An approach commonly known as governance, risk management, and compliance (GRC) has evolved to analyze risks and manage mitigation in alignment with business and compliance objectives. Governance ensures the business focuses on core activities, clarifies who in the organization has the authority to make decisions, determines accountability for actions and responsibility for outcomes, and addresses how expected performance will be evaluated. All of this happens within a clearly defined context that might span a division, the entire organization, or a specific set of cross-discipline functions.
Design of the governance process should be done after the organization has:
- Identified its desired outcomes
- Identified the organizational role responsible for attaining each outcome
- Identified the relevant metric(s) that indicate attainment of each goal
- Outlined the decision-making process for each goal
Risk management is a systematic process for identifying, analyzing, evaluating, remediating, and monitoring risk, as well as transferring risk to another party, avoiding the risk altogether, or assuming the risk with its potential consequences. Risk management should be a component of any adopted decision-making process. As a result of the risk management process, an organization or group might decide to mitigate a risk, transfer it to another party, or assume the risk along with its potential consequences.

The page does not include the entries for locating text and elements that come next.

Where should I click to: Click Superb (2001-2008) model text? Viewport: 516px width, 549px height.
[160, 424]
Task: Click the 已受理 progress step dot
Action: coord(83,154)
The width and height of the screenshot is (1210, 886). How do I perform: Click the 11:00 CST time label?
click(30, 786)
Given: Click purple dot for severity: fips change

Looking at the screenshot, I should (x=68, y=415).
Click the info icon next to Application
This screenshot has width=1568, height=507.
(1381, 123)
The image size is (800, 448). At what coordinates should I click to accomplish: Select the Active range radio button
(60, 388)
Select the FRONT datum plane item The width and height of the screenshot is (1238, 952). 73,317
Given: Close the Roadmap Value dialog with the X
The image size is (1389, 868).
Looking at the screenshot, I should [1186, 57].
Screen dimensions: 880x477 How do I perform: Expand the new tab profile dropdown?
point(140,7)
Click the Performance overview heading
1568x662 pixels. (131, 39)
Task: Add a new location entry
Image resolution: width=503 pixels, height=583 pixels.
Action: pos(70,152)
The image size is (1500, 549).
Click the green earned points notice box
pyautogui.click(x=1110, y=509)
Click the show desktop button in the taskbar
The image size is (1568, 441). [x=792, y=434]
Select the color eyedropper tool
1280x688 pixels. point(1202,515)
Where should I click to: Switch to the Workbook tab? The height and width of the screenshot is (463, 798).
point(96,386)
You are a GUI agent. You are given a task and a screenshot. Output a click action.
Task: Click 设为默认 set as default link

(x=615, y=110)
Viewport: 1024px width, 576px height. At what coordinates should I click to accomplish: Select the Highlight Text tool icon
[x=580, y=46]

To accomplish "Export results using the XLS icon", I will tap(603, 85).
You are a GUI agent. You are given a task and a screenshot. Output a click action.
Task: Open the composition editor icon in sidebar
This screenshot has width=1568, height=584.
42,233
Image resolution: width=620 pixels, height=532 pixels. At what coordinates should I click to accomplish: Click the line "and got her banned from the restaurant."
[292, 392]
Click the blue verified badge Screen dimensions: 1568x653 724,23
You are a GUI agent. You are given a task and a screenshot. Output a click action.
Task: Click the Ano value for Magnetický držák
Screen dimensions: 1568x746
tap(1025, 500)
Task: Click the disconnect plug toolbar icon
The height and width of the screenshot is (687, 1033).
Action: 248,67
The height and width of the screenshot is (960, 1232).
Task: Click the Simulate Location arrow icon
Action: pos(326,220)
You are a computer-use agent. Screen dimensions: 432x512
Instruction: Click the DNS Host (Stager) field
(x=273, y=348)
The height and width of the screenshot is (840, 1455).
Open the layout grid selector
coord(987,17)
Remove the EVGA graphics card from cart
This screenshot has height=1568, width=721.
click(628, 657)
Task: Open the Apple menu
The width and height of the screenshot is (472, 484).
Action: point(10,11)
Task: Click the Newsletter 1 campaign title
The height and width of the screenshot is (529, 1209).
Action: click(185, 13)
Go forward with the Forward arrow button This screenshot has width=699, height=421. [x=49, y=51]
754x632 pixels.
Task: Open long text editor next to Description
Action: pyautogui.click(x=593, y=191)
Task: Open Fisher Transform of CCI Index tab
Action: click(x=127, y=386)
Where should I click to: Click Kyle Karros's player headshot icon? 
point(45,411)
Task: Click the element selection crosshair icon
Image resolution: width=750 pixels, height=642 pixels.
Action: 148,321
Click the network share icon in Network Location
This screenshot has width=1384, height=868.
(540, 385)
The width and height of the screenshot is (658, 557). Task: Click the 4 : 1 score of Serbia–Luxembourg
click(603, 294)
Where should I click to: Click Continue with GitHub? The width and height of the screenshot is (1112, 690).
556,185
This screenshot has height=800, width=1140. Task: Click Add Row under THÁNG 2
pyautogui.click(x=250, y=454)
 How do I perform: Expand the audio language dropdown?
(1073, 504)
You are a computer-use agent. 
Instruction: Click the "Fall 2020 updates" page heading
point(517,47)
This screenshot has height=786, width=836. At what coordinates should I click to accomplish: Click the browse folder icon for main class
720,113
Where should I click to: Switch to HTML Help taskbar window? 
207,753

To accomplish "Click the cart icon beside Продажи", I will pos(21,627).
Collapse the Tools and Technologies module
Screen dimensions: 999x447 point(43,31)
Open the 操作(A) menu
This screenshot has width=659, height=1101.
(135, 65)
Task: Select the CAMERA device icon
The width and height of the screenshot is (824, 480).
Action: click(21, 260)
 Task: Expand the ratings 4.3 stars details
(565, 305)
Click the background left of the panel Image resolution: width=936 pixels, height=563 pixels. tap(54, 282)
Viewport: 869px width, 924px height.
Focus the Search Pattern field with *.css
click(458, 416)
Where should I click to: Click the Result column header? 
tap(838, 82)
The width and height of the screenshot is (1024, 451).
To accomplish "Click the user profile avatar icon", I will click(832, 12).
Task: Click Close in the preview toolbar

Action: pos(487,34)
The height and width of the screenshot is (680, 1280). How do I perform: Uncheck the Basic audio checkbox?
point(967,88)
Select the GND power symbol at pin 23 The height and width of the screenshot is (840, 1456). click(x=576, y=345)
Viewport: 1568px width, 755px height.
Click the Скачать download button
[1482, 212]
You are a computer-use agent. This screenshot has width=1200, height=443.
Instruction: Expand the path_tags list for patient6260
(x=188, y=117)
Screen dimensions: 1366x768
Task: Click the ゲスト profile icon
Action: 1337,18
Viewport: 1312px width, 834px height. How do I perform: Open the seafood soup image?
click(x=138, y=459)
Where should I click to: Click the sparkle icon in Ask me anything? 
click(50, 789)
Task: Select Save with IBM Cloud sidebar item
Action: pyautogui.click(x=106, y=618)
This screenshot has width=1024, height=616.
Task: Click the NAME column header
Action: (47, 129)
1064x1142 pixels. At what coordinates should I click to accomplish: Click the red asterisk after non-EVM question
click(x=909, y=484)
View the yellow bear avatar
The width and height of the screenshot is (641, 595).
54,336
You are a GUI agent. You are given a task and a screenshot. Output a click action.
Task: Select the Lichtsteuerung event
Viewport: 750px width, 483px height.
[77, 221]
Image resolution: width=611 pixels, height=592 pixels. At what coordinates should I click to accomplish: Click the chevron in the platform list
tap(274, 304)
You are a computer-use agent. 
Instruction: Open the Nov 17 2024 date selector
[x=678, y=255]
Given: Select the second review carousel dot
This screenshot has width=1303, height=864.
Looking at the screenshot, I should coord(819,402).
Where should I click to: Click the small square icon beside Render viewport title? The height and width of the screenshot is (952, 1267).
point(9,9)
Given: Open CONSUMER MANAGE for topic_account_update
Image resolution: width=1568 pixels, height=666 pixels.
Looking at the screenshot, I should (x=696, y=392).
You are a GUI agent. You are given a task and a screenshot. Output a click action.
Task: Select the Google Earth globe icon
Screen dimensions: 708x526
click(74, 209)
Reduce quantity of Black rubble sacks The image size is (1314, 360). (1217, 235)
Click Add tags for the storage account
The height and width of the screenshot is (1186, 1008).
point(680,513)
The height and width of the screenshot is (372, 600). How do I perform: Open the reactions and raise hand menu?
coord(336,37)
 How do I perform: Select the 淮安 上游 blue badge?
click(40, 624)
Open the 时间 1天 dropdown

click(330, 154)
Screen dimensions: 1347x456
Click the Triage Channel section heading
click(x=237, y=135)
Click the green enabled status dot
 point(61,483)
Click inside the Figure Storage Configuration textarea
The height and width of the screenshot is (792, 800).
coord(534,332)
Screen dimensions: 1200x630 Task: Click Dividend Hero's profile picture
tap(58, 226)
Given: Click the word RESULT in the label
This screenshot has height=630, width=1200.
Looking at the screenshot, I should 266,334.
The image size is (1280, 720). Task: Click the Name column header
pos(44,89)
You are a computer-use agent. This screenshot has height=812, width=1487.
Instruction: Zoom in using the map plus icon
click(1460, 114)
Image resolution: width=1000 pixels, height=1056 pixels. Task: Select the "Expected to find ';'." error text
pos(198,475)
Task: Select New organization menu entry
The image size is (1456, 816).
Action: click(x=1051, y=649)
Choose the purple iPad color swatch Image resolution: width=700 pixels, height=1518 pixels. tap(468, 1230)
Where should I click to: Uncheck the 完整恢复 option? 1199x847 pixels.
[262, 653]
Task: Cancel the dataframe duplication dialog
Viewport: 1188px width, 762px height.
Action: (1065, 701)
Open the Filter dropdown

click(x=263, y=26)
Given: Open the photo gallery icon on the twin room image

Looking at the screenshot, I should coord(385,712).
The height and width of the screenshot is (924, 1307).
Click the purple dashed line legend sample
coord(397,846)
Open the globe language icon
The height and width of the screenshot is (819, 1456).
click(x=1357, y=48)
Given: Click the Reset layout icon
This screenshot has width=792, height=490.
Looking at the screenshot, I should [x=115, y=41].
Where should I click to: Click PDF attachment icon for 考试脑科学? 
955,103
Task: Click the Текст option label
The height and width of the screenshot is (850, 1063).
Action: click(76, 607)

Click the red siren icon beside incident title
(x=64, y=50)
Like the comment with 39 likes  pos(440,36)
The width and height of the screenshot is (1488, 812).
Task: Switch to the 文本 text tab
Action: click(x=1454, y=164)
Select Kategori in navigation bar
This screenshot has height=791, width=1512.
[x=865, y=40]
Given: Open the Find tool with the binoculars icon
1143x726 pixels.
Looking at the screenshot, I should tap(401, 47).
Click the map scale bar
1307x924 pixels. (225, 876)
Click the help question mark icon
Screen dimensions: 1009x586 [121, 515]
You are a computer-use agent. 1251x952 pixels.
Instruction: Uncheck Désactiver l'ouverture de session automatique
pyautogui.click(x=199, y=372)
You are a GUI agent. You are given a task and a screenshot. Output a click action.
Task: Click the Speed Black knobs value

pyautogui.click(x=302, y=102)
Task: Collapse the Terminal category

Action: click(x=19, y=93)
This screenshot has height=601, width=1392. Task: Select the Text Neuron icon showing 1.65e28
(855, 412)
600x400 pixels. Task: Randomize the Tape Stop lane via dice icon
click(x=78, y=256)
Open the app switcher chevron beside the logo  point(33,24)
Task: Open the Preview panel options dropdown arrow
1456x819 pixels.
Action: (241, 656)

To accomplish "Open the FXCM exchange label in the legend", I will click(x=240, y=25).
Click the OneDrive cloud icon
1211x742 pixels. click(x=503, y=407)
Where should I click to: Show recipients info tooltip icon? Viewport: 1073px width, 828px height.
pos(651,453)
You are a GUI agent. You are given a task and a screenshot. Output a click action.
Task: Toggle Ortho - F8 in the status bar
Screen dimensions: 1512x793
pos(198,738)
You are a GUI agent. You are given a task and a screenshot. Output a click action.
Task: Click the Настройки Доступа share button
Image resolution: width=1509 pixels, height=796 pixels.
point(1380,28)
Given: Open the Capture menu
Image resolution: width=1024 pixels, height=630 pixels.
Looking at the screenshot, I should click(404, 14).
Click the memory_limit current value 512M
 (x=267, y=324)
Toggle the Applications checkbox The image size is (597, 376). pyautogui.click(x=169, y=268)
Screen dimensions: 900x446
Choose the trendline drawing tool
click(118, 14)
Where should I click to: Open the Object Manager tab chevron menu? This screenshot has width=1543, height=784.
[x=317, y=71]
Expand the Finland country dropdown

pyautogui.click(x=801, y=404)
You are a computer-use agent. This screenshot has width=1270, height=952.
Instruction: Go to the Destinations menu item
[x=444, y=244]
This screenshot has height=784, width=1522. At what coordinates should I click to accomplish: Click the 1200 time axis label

Compliance generally refers to actions that ensure behavior that complies with established rules as well as the provision of tools to verify that compliance. It encompasses compliance with laws as well as the enterprise’s own policies, which in turn can be based on best practices. Compliance requirements are not static, nor are they geographically homogenous. This mean effective compliance efforts must be both dynamic and adaptable to local or regional requirements. In cloud computing, this is especially critical when dealing with data protection and privacy.